----- RECORD SET
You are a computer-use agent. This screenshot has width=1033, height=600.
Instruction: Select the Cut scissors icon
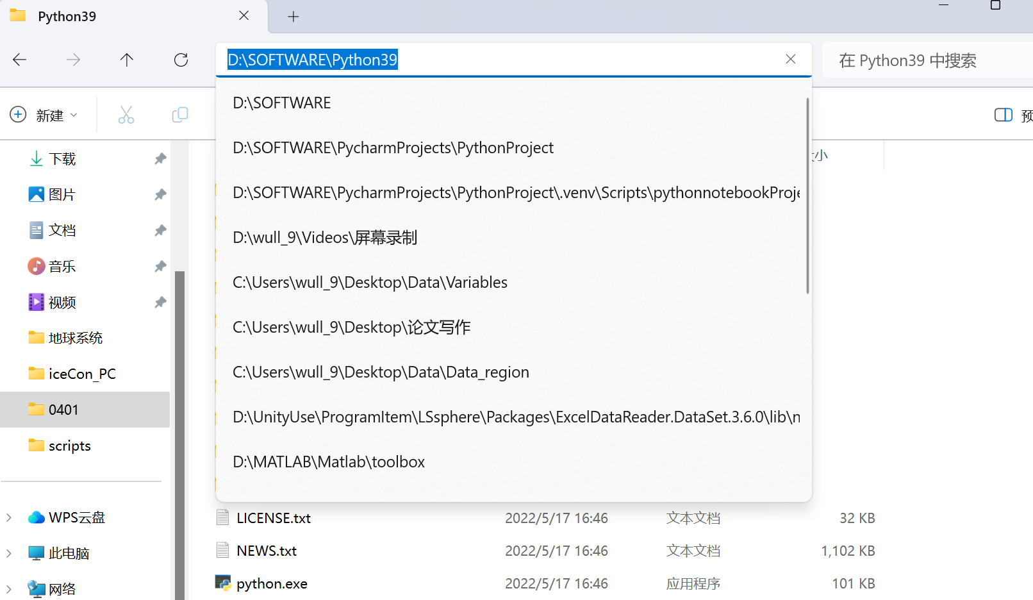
----------
----- RECORD SET
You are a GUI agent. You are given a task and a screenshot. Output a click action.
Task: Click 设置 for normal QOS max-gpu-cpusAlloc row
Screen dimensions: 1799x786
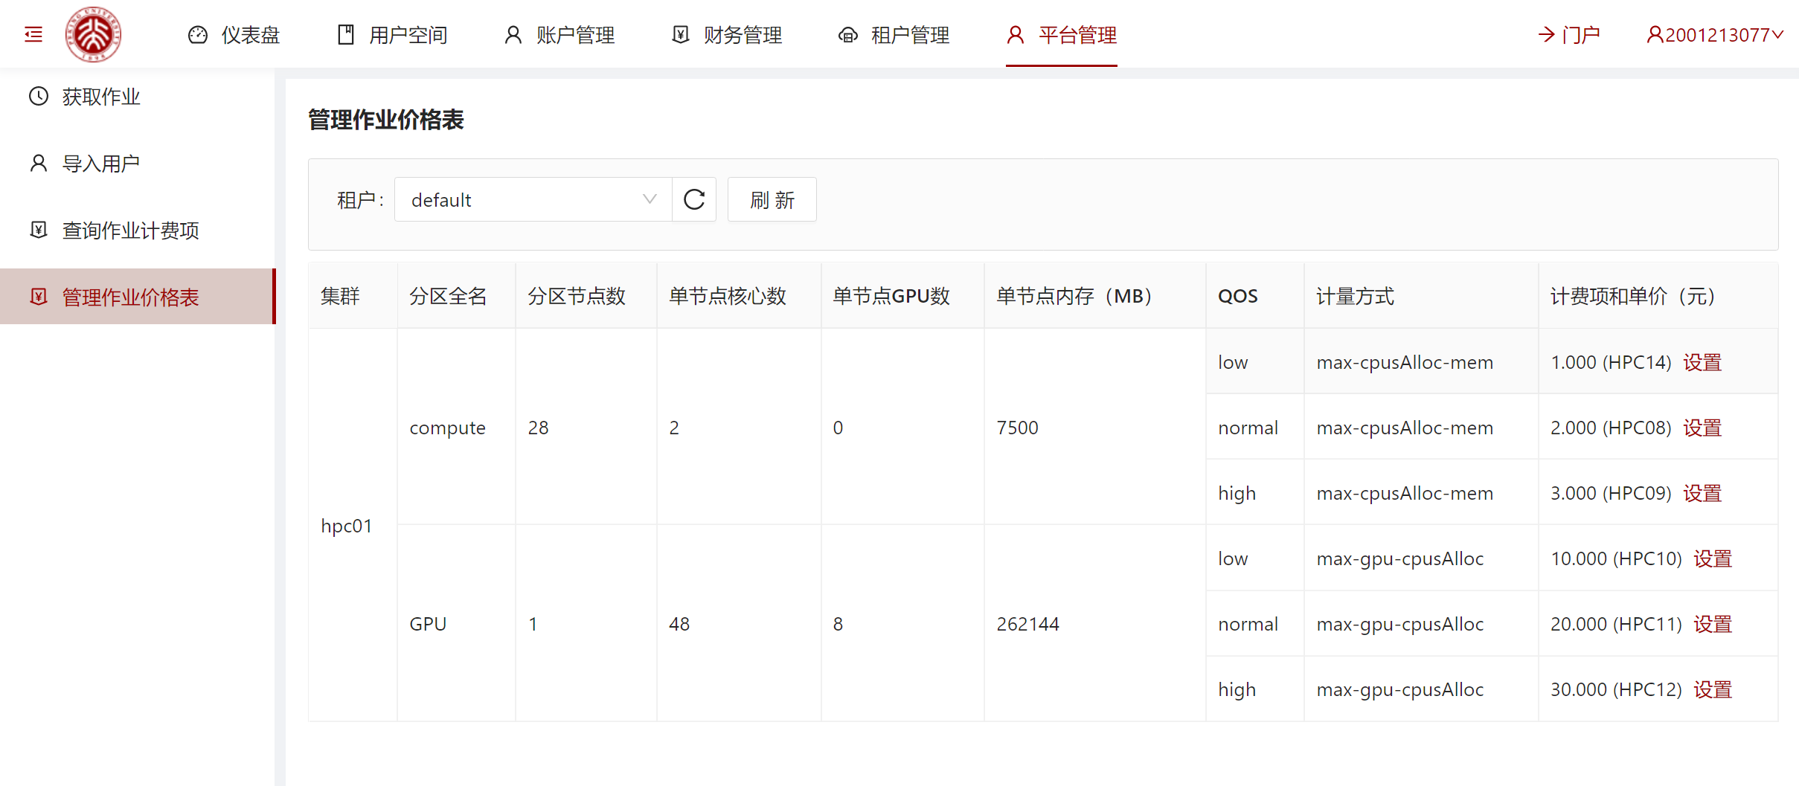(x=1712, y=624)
----------
# [TASK]
Every line of the records containing the word "screenshot" must appear in the answer.

# [SOLUTION]
You are a computer-use agent. This screenshot has width=1033, height=600.
You are a GUI agent. You are given a task and a screenshot. Output a click action.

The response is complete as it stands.